ENTRIES SHOWN:
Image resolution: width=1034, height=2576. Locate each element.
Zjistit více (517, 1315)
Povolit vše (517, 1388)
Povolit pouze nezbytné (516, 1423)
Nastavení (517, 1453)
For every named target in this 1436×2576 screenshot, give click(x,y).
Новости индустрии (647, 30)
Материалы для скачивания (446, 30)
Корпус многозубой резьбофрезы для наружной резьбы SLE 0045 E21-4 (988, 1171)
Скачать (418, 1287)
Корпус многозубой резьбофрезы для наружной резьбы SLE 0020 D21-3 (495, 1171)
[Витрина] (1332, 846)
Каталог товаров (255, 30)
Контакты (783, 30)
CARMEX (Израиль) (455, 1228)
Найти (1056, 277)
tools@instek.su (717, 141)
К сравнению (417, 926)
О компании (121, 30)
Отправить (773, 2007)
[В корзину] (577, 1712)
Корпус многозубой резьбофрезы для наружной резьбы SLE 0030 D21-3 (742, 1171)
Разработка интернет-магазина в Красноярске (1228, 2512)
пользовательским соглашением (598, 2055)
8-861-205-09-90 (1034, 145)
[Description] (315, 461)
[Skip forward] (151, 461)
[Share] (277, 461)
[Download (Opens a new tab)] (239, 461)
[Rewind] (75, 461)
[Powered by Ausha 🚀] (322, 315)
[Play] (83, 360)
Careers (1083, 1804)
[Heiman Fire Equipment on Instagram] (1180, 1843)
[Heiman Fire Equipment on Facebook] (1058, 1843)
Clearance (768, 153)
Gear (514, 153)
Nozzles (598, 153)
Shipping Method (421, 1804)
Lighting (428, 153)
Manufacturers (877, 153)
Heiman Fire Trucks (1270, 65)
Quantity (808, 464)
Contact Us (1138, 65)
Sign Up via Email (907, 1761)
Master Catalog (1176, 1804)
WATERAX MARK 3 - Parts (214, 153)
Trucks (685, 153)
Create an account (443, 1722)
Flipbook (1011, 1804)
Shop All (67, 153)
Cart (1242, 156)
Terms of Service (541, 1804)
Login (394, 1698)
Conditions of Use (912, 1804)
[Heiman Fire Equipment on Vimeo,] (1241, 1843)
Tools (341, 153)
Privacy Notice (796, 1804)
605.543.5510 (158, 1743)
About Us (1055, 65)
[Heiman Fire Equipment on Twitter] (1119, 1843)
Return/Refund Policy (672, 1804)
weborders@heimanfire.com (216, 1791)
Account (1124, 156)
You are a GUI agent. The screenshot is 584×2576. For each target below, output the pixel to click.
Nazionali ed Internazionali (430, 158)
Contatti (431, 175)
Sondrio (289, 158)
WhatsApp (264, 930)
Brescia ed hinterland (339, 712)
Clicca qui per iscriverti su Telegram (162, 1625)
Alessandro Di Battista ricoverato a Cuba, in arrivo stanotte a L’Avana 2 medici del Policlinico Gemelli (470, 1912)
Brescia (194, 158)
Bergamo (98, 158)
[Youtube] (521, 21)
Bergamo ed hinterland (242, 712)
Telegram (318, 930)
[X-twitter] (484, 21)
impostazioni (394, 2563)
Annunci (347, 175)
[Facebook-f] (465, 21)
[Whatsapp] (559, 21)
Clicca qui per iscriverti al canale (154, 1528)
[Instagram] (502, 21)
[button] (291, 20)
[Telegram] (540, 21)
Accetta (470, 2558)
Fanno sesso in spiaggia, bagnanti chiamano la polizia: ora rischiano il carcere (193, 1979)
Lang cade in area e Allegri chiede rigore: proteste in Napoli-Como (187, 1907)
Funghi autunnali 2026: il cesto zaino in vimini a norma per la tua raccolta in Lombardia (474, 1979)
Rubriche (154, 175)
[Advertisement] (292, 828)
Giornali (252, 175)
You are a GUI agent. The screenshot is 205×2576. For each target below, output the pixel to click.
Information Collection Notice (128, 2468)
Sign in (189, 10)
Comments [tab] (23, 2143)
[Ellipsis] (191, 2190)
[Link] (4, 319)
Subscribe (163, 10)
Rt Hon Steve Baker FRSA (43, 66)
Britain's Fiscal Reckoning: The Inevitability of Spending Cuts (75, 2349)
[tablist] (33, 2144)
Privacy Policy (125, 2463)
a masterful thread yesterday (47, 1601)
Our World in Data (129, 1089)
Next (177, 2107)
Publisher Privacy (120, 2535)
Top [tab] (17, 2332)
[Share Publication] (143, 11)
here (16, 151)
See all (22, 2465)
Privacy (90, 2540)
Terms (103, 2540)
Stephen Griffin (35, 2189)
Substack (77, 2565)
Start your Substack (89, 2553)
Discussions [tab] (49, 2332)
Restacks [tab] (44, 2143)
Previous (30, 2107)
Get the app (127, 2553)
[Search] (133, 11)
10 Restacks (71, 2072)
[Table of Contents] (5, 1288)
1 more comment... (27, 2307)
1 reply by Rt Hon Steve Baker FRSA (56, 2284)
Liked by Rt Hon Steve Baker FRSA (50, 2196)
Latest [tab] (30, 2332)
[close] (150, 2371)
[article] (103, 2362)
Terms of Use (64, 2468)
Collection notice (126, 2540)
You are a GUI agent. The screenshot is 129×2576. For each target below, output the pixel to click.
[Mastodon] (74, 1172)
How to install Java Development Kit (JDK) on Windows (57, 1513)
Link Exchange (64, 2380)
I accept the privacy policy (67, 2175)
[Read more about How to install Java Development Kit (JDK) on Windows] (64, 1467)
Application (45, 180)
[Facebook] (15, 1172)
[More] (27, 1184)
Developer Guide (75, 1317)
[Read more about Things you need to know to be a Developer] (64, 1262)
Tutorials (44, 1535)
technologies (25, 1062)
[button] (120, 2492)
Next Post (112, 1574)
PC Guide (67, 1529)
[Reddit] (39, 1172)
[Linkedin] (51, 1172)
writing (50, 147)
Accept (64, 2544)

WORK ORDER:
From the listing above, output exactly the run of lines that starts with the line containing "Comments [tab] (23, 2143)" and ends with the line containing "Start your Substack (89, 2553)".

SOLUTION TO THE PROBLEM:
Comments [tab] (23, 2143)
[Ellipsis] (191, 2190)
[Link] (4, 319)
Subscribe (163, 10)
Rt Hon Steve Baker FRSA (43, 66)
Britain's Fiscal Reckoning: The Inevitability of Spending Cuts (75, 2349)
[tablist] (33, 2144)
Privacy Policy (125, 2463)
a masterful thread yesterday (47, 1601)
Our World in Data (129, 1089)
Next (177, 2107)
Publisher Privacy (120, 2535)
Top [tab] (17, 2332)
[Share Publication] (143, 11)
here (16, 151)
See all (22, 2465)
Privacy (90, 2540)
Terms (103, 2540)
Stephen Griffin (35, 2189)
Substack (77, 2565)
Start your Substack (89, 2553)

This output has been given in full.